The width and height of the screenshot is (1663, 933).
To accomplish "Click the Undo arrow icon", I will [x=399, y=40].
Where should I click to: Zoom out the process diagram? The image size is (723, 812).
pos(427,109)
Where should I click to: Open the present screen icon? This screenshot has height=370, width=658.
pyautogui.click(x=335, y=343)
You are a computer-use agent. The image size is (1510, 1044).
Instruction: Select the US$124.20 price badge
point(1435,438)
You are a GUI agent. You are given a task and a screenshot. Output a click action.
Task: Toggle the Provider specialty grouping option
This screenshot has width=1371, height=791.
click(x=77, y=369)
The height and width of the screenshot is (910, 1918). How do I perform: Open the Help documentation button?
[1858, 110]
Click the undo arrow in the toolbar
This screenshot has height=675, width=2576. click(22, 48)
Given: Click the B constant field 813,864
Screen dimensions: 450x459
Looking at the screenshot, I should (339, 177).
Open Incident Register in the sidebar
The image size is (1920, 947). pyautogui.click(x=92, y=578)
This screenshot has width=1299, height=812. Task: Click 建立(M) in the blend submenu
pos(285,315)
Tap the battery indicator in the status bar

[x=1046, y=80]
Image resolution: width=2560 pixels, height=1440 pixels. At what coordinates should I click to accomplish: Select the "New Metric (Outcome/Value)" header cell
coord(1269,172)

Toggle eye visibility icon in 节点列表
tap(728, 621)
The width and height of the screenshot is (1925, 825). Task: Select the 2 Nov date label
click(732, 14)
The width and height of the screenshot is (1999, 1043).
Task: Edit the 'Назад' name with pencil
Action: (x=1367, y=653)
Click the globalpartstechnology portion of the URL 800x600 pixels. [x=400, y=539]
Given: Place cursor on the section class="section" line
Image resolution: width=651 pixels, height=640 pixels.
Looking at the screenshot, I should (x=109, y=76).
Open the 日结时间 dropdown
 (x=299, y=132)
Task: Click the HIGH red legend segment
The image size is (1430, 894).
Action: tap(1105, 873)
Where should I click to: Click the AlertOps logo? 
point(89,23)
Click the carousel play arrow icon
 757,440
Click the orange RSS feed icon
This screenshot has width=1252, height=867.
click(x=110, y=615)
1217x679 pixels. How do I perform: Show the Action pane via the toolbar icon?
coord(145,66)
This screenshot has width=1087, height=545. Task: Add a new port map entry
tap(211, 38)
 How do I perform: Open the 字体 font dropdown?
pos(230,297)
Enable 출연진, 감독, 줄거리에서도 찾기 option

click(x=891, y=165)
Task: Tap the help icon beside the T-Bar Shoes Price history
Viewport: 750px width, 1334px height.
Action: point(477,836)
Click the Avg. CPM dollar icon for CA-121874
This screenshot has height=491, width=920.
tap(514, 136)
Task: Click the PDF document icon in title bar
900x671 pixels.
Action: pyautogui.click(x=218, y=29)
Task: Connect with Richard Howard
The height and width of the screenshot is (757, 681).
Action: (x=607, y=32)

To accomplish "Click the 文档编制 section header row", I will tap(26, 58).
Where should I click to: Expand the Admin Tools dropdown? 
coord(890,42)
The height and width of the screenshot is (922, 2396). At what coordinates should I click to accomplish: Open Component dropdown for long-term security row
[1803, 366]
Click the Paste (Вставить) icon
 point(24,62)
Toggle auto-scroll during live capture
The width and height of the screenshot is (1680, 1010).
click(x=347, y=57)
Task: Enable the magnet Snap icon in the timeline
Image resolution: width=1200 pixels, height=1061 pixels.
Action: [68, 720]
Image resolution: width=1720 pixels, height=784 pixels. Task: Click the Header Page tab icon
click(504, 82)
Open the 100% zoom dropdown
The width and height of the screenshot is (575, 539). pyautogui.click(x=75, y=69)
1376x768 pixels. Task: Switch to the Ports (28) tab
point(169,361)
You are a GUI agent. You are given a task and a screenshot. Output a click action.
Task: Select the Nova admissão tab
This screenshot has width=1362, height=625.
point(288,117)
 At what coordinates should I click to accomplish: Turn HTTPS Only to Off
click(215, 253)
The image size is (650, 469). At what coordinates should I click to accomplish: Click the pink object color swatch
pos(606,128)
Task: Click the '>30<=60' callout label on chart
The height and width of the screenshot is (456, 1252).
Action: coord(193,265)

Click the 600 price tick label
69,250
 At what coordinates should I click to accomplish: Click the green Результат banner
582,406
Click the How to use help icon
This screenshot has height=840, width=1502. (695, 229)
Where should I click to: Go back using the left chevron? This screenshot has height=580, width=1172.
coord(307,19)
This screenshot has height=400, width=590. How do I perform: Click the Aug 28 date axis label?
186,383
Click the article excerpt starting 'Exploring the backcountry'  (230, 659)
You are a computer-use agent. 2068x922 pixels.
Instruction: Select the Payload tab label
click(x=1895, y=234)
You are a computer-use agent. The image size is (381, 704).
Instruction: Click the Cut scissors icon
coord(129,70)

» **WORK INSTRUCTIONS**:
Output every line of the listing exactly as written.

» **EXPECTED ANSWER**:
The width and height of the screenshot is (1663, 933).
To accomplish "Click the Undo arrow icon", I will [x=399, y=40].
Where should I click to: Zoom out the process diagram? The image size is (723, 812).
pos(427,109)
Where should I click to: Open the present screen icon? This screenshot has height=370, width=658.
pyautogui.click(x=335, y=343)
You are a computer-use agent. The image size is (1510, 1044).
Instruction: Select the US$124.20 price badge
point(1435,438)
You are a GUI agent. You are given a task and a screenshot. Output a click action.
Task: Toggle the Provider specialty grouping option
This screenshot has width=1371, height=791.
click(x=77, y=369)
The height and width of the screenshot is (910, 1918). How do I perform: Open the Help documentation button?
[1858, 110]
Click the undo arrow in the toolbar
This screenshot has height=675, width=2576. click(22, 48)
Given: Click the B constant field 813,864
Screen dimensions: 450x459
Looking at the screenshot, I should (339, 177).
Open Incident Register in the sidebar
The image size is (1920, 947). pyautogui.click(x=92, y=578)
This screenshot has width=1299, height=812. Task: Click 建立(M) in the blend submenu
pos(285,315)
Tap the battery indicator in the status bar

[x=1046, y=80]
Image resolution: width=2560 pixels, height=1440 pixels. At what coordinates should I click to accomplish: Select the "New Metric (Outcome/Value)" header cell
coord(1269,172)

Toggle eye visibility icon in 节点列表
tap(728, 621)
The width and height of the screenshot is (1925, 825). Task: Select the 2 Nov date label
click(732, 14)
The width and height of the screenshot is (1999, 1043).
Task: Edit the 'Назад' name with pencil
Action: (x=1367, y=653)
Click the globalpartstechnology portion of the URL 800x600 pixels. [x=400, y=539]
Given: Place cursor on the section class="section" line
Image resolution: width=651 pixels, height=640 pixels.
Looking at the screenshot, I should (x=109, y=76).
Open the 日结时间 dropdown
 (x=299, y=132)
Task: Click the HIGH red legend segment
The image size is (1430, 894).
Action: tap(1105, 873)
Where should I click to: Click the AlertOps logo? 
point(89,23)
Click the carousel play arrow icon
 757,440
Click the orange RSS feed icon
This screenshot has width=1252, height=867.
click(x=110, y=615)
1217x679 pixels. How do I perform: Show the Action pane via the toolbar icon?
coord(145,66)
This screenshot has width=1087, height=545. Task: Add a new port map entry
tap(211, 38)
 How do I perform: Open the 字体 font dropdown?
pos(230,297)
Enable 출연진, 감독, 줄거리에서도 찾기 option

click(x=891, y=165)
Task: Tap the help icon beside the T-Bar Shoes Price history
Viewport: 750px width, 1334px height.
Action: point(477,836)
Click the Avg. CPM dollar icon for CA-121874
This screenshot has height=491, width=920.
tap(514, 136)
Task: Click the PDF document icon in title bar
900x671 pixels.
Action: pyautogui.click(x=218, y=29)
Task: Connect with Richard Howard
The height and width of the screenshot is (757, 681).
Action: (x=607, y=32)

To accomplish "Click the 文档编制 section header row", I will tap(26, 58).
Where should I click to: Expand the Admin Tools dropdown? 
coord(890,42)
The height and width of the screenshot is (922, 2396). At what coordinates should I click to accomplish: Open Component dropdown for long-term security row
[1803, 366]
Click the Paste (Вставить) icon
 point(24,62)
Toggle auto-scroll during live capture
The width and height of the screenshot is (1680, 1010).
click(x=347, y=57)
Task: Enable the magnet Snap icon in the timeline
Image resolution: width=1200 pixels, height=1061 pixels.
Action: [68, 720]
Image resolution: width=1720 pixels, height=784 pixels. Task: Click the Header Page tab icon
click(504, 82)
Open the 100% zoom dropdown
The width and height of the screenshot is (575, 539). pyautogui.click(x=75, y=69)
1376x768 pixels. Task: Switch to the Ports (28) tab
point(169,361)
You are a GUI agent. You are given a task and a screenshot. Output a click action.
Task: Select the Nova admissão tab
This screenshot has width=1362, height=625.
point(288,117)
 At what coordinates should I click to accomplish: Turn HTTPS Only to Off
click(215, 253)
The image size is (650, 469). At what coordinates should I click to accomplish: Click the pink object color swatch
pos(606,128)
Task: Click the '>30<=60' callout label on chart
The height and width of the screenshot is (456, 1252).
Action: coord(193,265)

Click the 600 price tick label
69,250
 At what coordinates should I click to accomplish: Click the green Результат banner
582,406
Click the How to use help icon
This screenshot has height=840, width=1502. (695, 229)
Where should I click to: Go back using the left chevron? This screenshot has height=580, width=1172.
coord(307,19)
This screenshot has height=400, width=590. How do I perform: Click the Aug 28 date axis label?
186,383
Click the article excerpt starting 'Exploring the backcountry'  (230, 659)
You are a computer-use agent. 2068x922 pixels.
Instruction: Select the Payload tab label
click(x=1895, y=234)
You are a computer-use agent. The image size is (381, 704).
Instruction: Click the Cut scissors icon
coord(129,70)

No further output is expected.